Каждую главу трактата "О божественных именах" Дионисий начинает с одной из богооткровенных керигматических истин – Его благости, мудрости, отцовства и так далее. Затем автор показывает, что хотя в этих чертах Бог, разумеется, раскрывает какую-то грань Себя, открываемое Им – не Он Сам. Если мы поистине хотим познать Бога, то и от таких атрибутов и имен должны отказаться. В итоге приходится признать, что Он – одновременно и "Бог", и "не-Бог"; рассуждения о Его "благости" неизменно ведут к постижению, что Он "не благ". Потрясение, вызываемое такими парадоксами, где познание неразрывно с неведением, возносит нас над миром обыденных представлений к невыразимой Реальности. И тогда мы говорим:

...Ему свойственны и разумение, и смысл, и осязание, и чувство, и мнение, и воображение, и имя, и все прочее, и Он и не уразумеваем, не осознаваем, не называем. И Он не есть что-то из сущих, и ни в чем из сущих не познается56.

Таким образом, чтение Писания – не поиск фактов о Боге, а парадоксальное обучение, в ходе которого керигма обращается в догму.Этот подход и есть теургия – прикосновение к божественной силе, позволяющей нам подняться к Богу и, как прежде учили платоники, самим обожествиться. Иными словами, подход этот учит не думать! "Следует оставить позади любые помыслы о Божественном, положить конец работе нашего ума"57. Необходимо отказаться даже от отрицания Божьих атрибутов – тогда и только тогда удостоишься блаженного слияния с Богом.

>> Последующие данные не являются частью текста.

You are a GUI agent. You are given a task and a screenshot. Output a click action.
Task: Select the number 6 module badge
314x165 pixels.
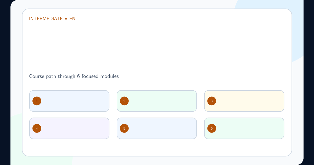click(x=212, y=128)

Говоря о блаженстве, Дионисий не имеет в виду необычные душевные состояния или измененные формы сознания, каких достигают малопонятными йогическими техниками; блаженства способен достичь любой христианин, пользуясь парадоксальным методом молитвы и созерцания (theoria). Этот метод заставляет человека умолкнуть, погружает его в безмолвие: "Так что и ныне, входя в сущий выше ума сумрак, Мы обретаем не малословие, но совершенную бессловесность и неразумение"58. Как и Григорий Нисский, Дионисий усматривал глубокий и поучительный смысл в восхождении Моисея на гору Синайскую. Когда Моисей поднялся на вершину, он не узрел там Самого Бога, но просто попал туда, где пребывал Господь. Патриарха окутало густое облако, в котором он ничего не мог разглядеть; иными словами, всё, что мы способны увидеть и понять, является лишь символом (Дионисий использует тут слово "парадигма"), раскрывающим присутствие той Реальности, что за пределами мышления. Моисей погрузился во мрак неведения и так достиг слияния с тем, что выше понимания; мы тоже добьемся подобного экстаза, который "извлечет нас из себя самих" и соединит с Богом.

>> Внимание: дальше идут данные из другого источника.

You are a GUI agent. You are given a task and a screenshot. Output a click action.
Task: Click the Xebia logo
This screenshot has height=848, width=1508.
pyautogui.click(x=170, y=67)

Но возможно это лишь потому, что Бог, так сказать, Сам желает встретиться с нами на горе Синайской. В этих рассуждениях Дионисий отступает от неоплатонизма, где недвижный и далекий Бог никак не откликался на человеческие порывы. Бог греческих философов не замечал мистиков, которым время от времени все же удавалось достичь восторженного единения с Ним; библейский Бог, напротив, чутко прислушивается к людям. Более того, Бог тоже испытывает своеобразный "восторг", экстаз, который извлекает Его из Себя и переносит в бренный тварный мир:

И осмелимся утверждать – ибо это правда! – что Сам Творец вселенной, в Его прекрасном и благом стремлении ко вселенной [...] исходит за границы Себя в Своем чудесном Промысле и тянется ко всему, что есть [...] И так Он покидает Свой запредельный Престол, что выше всего сущего, и поселяется в сердцевине всего сущего посредством экстатической силы, которая выше бытия, но с которой Он по-прежнему пребывает в Себе59.

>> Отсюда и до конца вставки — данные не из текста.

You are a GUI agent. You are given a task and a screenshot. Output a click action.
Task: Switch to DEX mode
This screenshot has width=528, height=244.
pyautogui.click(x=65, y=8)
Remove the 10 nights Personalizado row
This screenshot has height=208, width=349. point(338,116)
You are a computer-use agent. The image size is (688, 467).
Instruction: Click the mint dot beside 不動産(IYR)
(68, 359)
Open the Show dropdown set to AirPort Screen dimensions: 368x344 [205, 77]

Эманации перестали быть автоматическим процессом и превратились в страстное, волевое излияние любви. Дионисиевы отрицания и парадоксы – это не что-то такое, что мы делаем, а нечто с нами случающееся.

У Плотина экстаз был чрезвычайно редким событием; сам он испытывал его всего лишь два или три раза за всю жизнь. Дионисий же считает восторженное состояние обычным для каждого христианина. Эта сокровенная, эзотерическая весть Писания отражена в тончайших деталях литургического действа: когда отправляющий службу священник покидает алтарь и шествует среди прихожан, окропляя их святой водой, происходит не только обряд очищения – хотя, конечно, и он тоже; имитируется божественный экстаз, когда Бог нарушает Свое обычное уединение и сливается со Своими тварями. Быть может, лучшим наименованием Дионисиева богословия будет духовный танец, в котором все, что мы вправе утверждать о Боге, неразрывно переплетается с ясным сознанием того, что любые суждения о Нем имеют исключительно переносный смысл. Как и в иудаизме, Бог Дионисия обладает двумя аспектами: первый обращен к нам – это Бог, проявляющий Себя в нашем мире; второй же скрыт от нас – это совершенно непостижимый Бог-как-Он-есть. В Своей вечной загадочности Он "пребывает в Себе", но в то же время целиком растворен в сотворенной Им вселенной; это вовсе не еще одна сущность, дополняющая наш мир.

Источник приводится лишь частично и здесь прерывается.